Над спектаклем работала целая группа режиссеров: В.С.Смышляев, А. И. Чебан, В. Н. Татаринов. М.Чехов играл Гамлета. Но, судя по протоколам репетиций65, именно Чехов вно­сил решающее настроение, направляя репетиции в нужное ему русло. Согласно сложившейся традиции, Чехов к роли Гамлета не подходил — мал ростом, невзрачен, имел сипловатый голос. Од­нако то, что именно он играл Гамлета в 1924 году, решило важ­ную проблему воплощения этого образа— отказавшись от его внешних примет, Чехов вскрыл духовную глубину образа и при­близил его к каждому, сидящему в зрительном зале. А гамлетов­ский вопрос "Быть или не быть?" — оговаривался во время репе­тиций не только как проблема Гамлета, но как вопрос каждого из нас, основной вопрос бытия. Ставя проблему так широко, Чехов создавал в Гамлете образ современного интеллигента, для кото­рого важнее всего была борьба с тем, чего он в окружающей его действительности не принимал. Гамлет у Чехова был не только мыслителем, но и борцом. Чеховский Гамлет брал на себя выпол­нение определенной миссии, поэтому он должен был выбрать между своим предназначением и Офелией, которую любил. Он выбирал долг, принося Офелию в жертву. И Офелия это понима­ла и принимала.


В спектакле было еще одно важное решение: на сцене не бы­ло актера, который исполнял роль Призрака отца Гамлета. Вме­сто человека использовался луч света, который скользил по сце­не, а хор мужских голосов за сценой вел его партию. Именно это новшество стало причиной того, что спектакль, обвиненный в мистике, на время исчезал из репертуара, а когда его возобновля­ли, театральные критики дружно преследовали и спектакль, и Че­хова в роли Гамлета.

В процессе подготовки к премьере М. Чехов ввел для актеров специальные упражнения, которые помогали им развивать фанта­зию. Одним из таких упражнений было упражнение с мячами.
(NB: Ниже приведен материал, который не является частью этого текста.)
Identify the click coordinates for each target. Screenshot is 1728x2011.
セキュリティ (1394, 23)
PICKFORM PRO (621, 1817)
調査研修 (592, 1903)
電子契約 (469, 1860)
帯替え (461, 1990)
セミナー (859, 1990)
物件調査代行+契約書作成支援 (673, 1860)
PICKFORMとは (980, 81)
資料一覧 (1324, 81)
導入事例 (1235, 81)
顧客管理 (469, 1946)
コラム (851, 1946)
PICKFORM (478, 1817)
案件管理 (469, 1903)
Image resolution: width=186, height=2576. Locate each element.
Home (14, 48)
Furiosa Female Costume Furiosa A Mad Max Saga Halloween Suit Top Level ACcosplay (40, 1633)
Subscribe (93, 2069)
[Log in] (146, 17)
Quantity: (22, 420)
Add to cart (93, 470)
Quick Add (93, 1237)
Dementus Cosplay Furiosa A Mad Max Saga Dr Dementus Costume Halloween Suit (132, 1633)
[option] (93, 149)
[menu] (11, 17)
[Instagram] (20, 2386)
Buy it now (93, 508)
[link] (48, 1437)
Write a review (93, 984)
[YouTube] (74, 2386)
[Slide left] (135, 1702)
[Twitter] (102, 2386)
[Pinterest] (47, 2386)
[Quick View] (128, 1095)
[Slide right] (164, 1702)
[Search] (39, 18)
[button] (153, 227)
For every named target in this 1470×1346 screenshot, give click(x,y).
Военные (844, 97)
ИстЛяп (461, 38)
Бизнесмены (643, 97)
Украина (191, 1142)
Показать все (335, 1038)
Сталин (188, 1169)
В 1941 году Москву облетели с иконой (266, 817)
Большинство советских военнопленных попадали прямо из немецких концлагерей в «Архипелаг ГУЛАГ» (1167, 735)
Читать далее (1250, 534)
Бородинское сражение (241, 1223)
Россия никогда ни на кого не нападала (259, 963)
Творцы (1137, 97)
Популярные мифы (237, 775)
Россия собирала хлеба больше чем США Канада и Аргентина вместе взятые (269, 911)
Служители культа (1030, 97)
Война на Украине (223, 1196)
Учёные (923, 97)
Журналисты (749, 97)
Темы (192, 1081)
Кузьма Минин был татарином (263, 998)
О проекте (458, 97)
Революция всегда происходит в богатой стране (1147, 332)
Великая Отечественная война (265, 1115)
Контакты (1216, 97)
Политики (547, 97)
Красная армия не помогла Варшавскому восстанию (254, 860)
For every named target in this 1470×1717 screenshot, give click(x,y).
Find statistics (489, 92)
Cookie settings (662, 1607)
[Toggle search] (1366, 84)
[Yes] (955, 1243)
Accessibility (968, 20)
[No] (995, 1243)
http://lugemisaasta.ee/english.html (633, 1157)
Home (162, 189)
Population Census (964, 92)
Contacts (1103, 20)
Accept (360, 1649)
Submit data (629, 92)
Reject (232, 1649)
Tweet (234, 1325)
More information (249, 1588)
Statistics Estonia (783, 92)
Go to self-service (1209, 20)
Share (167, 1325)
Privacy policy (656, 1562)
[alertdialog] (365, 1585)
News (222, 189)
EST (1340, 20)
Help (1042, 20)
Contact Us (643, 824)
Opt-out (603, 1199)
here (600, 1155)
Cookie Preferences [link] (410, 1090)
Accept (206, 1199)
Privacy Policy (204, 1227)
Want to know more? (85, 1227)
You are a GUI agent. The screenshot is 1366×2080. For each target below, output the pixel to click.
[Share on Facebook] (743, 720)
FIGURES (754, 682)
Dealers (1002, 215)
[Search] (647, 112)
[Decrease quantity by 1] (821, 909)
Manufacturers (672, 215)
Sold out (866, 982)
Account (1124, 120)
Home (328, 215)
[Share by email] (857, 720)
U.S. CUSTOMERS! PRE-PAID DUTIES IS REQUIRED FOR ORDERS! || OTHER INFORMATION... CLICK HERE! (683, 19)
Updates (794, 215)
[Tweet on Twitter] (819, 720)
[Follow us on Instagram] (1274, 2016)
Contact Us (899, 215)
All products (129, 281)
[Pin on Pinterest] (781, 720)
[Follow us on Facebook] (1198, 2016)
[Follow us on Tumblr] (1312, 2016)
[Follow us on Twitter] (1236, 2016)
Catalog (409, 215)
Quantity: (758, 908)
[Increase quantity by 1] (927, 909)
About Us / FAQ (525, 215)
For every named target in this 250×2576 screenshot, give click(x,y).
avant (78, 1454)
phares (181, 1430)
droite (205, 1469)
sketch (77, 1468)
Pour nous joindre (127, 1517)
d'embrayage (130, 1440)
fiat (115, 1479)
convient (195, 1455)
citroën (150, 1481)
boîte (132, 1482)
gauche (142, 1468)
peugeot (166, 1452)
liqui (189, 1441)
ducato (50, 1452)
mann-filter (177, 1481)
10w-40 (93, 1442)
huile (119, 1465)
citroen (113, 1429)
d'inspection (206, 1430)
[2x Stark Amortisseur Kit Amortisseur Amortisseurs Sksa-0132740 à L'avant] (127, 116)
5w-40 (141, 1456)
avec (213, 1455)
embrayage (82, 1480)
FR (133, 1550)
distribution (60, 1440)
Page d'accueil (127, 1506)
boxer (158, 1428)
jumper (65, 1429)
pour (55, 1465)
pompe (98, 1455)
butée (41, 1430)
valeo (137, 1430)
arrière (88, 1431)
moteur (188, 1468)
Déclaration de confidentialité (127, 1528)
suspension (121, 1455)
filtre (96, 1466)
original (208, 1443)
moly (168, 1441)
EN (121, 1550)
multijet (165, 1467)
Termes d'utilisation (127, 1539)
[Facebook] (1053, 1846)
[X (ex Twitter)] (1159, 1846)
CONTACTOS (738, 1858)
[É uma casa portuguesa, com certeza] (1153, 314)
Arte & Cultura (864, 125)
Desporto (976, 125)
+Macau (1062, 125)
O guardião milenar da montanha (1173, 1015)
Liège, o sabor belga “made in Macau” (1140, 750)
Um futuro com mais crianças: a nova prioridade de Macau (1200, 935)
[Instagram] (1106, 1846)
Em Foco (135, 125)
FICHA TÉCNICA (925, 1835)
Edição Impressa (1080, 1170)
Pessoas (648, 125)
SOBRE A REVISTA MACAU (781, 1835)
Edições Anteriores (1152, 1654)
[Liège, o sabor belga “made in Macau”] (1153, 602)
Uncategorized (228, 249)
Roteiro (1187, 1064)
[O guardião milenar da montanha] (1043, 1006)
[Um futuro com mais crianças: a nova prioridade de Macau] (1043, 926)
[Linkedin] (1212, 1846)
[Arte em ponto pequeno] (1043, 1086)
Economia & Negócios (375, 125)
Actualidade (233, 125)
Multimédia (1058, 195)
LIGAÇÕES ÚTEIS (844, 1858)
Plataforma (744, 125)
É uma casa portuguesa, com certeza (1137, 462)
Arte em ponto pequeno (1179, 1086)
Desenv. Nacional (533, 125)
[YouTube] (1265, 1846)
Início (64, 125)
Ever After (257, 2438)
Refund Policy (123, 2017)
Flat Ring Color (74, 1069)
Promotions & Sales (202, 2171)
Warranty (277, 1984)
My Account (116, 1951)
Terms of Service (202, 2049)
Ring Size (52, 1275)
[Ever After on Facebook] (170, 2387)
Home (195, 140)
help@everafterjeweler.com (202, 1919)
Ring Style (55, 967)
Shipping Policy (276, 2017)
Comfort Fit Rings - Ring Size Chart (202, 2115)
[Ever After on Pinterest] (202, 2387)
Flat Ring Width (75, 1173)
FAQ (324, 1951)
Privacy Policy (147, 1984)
Актеры репетировали диалоги, не прибегая к словам: вместо слов они бросали партнеру мяч, вкладывая в этот бросок тот смысл, который хотели передать. Упражнение развивало технику и не давало забалтывать текст. Широко пользовались упражнениями на фантазию: "руки-лучи", "гиганты" и так далее.

М. Чехов был директором Первой студии МХАТ, а затем МХАТа Второго66. У него была программа развития этого театра, уводящая его в сторону театральности. Это тоже был путь Вах­тангова. Яркой театральностью был пронизан следующий спек­такль МХАТа Второго — "Блоха" по повести Н. Лескова "Лев­ша", поставленный А. Д. Диким и оформленный Б. М. Кустодие­вым. Дружная компания работала и над превращением в спек­такль романа Андрея Белого "Петербург".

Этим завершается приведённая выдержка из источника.